## Action item
Go over the data and copy out each line with "Sort" in it.

(Stored data)

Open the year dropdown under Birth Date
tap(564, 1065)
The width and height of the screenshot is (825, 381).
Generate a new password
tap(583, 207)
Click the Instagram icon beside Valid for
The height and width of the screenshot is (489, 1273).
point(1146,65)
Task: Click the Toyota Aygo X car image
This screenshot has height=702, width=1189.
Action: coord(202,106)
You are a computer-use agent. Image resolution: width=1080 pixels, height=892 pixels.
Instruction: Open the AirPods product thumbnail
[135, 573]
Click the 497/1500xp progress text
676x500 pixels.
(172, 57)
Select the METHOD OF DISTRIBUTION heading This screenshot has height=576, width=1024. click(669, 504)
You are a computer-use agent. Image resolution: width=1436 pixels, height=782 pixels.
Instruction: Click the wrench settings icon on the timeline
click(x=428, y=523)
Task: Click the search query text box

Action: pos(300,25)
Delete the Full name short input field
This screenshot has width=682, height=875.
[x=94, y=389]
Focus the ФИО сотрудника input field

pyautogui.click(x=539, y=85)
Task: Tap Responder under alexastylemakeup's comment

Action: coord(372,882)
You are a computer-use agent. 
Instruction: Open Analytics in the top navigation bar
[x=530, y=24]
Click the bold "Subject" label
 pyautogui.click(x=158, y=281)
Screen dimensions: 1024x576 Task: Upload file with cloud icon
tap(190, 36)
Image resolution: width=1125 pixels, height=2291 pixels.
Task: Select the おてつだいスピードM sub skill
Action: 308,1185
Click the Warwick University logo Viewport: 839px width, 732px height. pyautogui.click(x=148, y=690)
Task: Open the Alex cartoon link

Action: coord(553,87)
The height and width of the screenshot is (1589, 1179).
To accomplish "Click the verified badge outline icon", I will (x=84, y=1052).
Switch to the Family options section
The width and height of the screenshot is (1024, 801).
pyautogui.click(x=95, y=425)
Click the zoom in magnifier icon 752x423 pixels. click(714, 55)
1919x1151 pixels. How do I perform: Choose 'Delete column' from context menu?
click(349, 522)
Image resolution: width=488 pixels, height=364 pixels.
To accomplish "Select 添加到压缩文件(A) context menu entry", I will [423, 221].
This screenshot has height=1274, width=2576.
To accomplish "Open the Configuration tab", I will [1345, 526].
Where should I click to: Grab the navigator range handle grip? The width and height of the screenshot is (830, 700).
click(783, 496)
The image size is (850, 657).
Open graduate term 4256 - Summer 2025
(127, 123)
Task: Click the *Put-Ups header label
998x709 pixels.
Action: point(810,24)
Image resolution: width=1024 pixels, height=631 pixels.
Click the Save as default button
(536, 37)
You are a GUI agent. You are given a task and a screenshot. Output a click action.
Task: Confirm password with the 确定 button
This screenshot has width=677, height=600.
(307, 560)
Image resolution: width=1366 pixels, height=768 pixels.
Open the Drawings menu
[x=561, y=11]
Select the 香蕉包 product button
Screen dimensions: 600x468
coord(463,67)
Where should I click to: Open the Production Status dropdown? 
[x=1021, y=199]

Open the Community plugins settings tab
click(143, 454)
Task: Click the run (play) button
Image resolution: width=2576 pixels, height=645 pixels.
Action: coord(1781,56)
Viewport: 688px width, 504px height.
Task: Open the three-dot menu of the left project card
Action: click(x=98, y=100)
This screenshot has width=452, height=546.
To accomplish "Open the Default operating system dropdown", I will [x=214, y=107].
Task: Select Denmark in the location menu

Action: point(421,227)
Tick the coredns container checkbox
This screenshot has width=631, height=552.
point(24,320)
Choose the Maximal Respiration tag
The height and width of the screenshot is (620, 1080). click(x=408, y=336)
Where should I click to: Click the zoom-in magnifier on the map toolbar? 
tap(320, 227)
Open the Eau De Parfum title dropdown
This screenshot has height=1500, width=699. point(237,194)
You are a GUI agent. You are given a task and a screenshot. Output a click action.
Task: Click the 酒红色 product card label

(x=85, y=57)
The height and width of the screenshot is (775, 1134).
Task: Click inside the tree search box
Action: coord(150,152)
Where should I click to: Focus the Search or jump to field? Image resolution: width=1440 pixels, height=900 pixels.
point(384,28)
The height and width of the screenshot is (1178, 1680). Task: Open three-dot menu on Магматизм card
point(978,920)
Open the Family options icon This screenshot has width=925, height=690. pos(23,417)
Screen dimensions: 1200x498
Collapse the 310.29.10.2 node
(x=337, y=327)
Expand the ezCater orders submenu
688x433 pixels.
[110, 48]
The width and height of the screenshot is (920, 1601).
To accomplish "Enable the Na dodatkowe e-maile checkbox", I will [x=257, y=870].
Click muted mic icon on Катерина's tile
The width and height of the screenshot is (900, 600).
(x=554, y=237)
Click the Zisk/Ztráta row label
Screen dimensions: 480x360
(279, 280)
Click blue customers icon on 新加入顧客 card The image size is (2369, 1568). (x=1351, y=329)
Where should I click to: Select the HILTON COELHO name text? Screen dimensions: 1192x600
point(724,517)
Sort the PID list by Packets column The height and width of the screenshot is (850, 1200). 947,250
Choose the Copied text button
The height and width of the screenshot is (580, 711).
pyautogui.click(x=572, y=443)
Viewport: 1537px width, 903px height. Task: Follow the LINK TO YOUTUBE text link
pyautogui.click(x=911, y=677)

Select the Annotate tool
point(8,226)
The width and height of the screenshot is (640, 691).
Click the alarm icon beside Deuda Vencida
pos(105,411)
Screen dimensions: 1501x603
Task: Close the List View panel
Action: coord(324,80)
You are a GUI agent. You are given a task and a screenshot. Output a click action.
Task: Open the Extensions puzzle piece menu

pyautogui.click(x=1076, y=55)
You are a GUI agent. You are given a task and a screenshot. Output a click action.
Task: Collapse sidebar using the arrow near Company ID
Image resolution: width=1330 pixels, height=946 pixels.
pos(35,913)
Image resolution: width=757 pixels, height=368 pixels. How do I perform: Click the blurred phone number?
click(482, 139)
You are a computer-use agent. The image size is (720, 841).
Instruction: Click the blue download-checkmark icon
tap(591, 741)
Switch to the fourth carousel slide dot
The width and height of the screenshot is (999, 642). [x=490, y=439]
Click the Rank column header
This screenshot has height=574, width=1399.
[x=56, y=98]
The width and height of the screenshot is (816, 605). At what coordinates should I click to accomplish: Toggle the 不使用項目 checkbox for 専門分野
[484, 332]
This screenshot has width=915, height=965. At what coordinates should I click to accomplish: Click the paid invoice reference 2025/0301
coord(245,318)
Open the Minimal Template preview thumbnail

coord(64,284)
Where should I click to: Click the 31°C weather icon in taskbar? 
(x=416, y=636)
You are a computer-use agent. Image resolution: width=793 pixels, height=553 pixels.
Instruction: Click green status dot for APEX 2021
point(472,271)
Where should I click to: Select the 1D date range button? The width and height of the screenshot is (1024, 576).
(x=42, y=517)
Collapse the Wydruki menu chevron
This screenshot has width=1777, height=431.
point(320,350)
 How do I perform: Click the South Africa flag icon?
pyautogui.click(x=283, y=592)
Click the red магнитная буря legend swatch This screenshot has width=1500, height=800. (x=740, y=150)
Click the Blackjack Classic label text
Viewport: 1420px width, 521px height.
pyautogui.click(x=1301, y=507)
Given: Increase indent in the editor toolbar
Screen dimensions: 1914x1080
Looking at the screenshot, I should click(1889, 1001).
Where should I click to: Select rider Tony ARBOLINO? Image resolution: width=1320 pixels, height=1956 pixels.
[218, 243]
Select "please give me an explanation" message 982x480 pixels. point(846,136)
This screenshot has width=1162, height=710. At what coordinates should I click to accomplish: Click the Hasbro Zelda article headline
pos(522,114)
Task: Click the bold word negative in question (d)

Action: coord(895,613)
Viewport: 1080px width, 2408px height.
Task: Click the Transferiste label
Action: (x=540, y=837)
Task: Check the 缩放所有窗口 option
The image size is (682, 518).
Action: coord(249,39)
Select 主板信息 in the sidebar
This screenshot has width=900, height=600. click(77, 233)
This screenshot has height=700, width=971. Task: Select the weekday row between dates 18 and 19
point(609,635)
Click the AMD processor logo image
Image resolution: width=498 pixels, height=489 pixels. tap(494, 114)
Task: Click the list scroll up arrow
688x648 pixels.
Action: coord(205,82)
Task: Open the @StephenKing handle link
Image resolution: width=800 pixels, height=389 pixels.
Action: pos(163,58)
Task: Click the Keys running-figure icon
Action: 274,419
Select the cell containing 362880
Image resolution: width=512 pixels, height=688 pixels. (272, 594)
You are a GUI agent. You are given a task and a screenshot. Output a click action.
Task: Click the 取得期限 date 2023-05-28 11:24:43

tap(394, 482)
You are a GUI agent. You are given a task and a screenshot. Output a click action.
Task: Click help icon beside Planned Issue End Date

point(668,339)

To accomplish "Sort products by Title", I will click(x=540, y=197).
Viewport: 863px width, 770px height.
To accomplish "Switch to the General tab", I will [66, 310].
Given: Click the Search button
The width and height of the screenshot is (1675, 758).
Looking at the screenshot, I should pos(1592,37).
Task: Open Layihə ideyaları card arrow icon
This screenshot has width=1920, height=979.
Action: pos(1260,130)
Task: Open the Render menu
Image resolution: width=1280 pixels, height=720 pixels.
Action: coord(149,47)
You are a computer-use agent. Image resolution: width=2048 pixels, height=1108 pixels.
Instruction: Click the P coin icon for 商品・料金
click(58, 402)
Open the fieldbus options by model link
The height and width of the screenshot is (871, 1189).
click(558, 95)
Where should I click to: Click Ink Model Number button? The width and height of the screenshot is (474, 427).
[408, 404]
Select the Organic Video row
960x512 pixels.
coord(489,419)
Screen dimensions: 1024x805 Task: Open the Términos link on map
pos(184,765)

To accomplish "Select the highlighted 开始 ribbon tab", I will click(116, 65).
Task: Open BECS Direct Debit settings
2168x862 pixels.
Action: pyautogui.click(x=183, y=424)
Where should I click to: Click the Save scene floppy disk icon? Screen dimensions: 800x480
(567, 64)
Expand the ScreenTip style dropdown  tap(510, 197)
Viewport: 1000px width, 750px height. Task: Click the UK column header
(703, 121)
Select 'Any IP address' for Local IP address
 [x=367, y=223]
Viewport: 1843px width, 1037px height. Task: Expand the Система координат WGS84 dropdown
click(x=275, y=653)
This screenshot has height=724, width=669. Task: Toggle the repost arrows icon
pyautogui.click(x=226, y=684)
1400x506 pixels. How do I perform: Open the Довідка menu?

(End Stored data)

## Answer box
Sort the PID list by Packets column The height and width of the screenshot is (850, 1200). 947,250
To accomplish "Sort products by Title", I will click(x=540, y=197).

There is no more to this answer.